This case has been cited 3 times or more.

2014-07-09
BRION, J.
"For a claim of a counsel's [gross] negligence to prosper, nothing short of clear abandonment of the client's cause must be shown."[27] "[T]he gross negligence[, too,] should not be accompanied by the client's own negligence or malice."[28]
2012-02-15
BERSAMIN, J.
Although the petitioners' former counsel was blameworthy for the track their case had taken, there is no question that any act performed by the counsel within the scope of his general or implied authority is still regarded as an act of the client. In view of this, even the negligence of the former counsel should bind them as his clients.[31] To hold otherwise would result to the untenable situation in which every defeated party, in order to salvage his cause, would simply claim neglect or mistake on the part of his counsel as a ground for reversing the adverse judgment.

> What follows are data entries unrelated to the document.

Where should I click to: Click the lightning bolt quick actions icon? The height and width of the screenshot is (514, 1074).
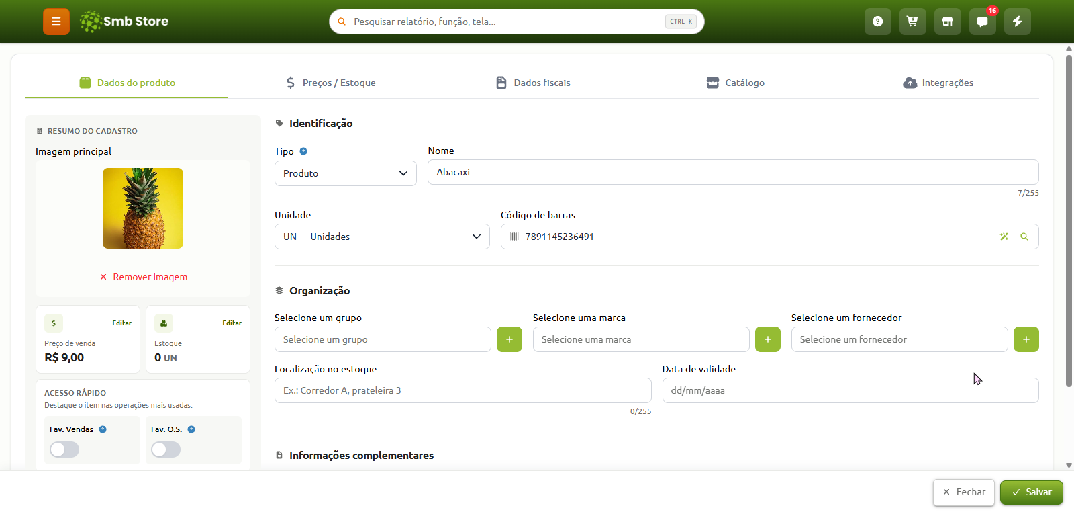pyautogui.click(x=1017, y=22)
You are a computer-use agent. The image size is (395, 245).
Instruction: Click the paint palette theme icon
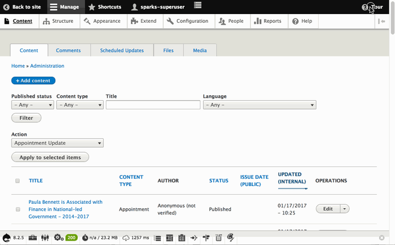[230, 237]
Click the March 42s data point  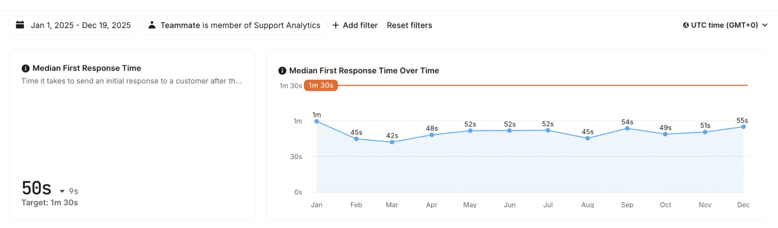[x=392, y=142]
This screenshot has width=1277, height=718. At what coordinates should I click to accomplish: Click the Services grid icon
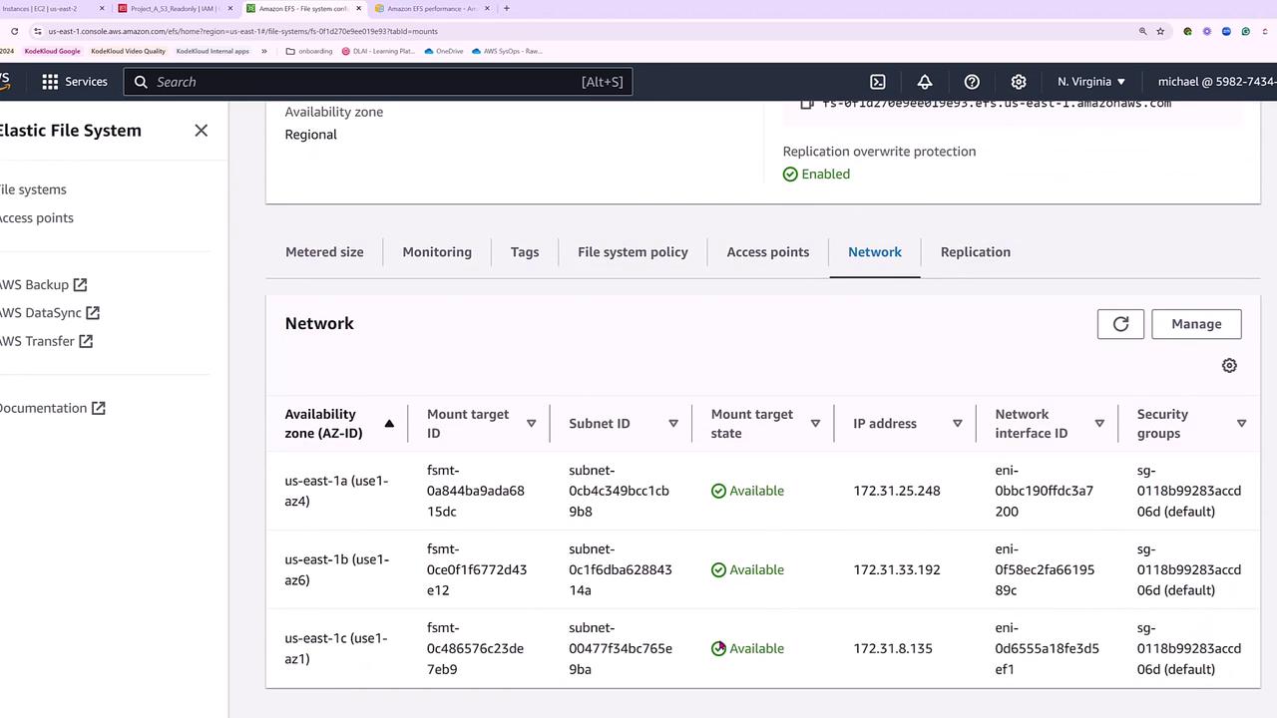point(50,82)
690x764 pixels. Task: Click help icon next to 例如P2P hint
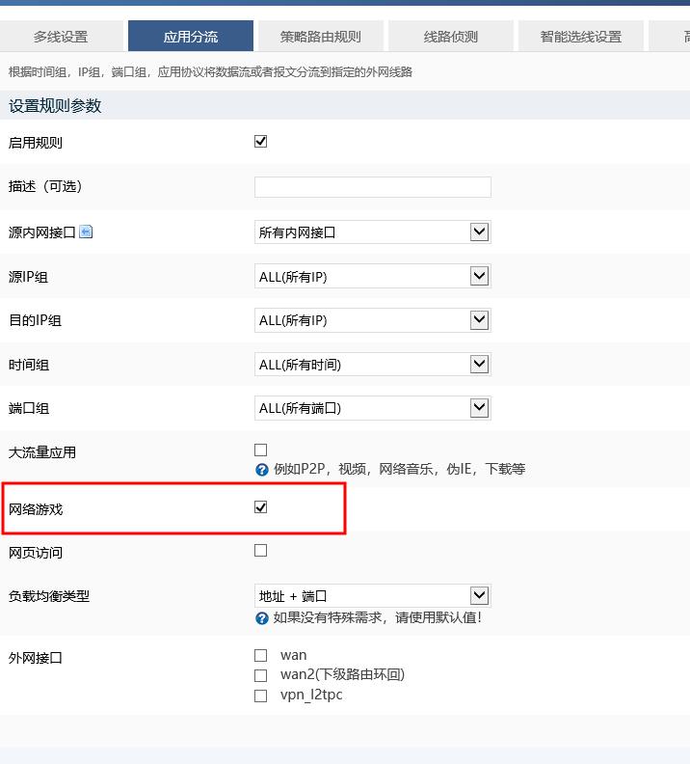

There would then be no end to litigation, for every shortcoming of the counsel could become the subject of challenge by his client through another counsel who, if he should also be found wanting, would similarly be disowned by the same client through yet another counsel, and so on ad infinitum.[32] This chain of laying blame could render court proceedings indefinite, tentative and subject to reopening at any time by the mere replacement of the counsel.[33]
2012-02-07
BRION, J.
Gross negligence exists where there is want, or absence of or failure to exercise slight care or diligence, or the entire absence of care. It involves a thoughtless disregard of consequences without exerting any effort to avoid them.[71] As the above discussions show, the State failed to clearly establish the gross negligence on the part of the special prosecutor (or to show or even allege that there was collusion in the principal case between the special prosecutor and the respondents) that resulted in depriving the petitioner of its due process rights; and, consequently prevent the application of the rule on double jeopardy. If at all, what the records emphasized, as previously discussed, is the weakness of the prosecution's evidence as a whole rather than the gross negligence of the special prosecutor. In these lights, we must reject the petitioner's position.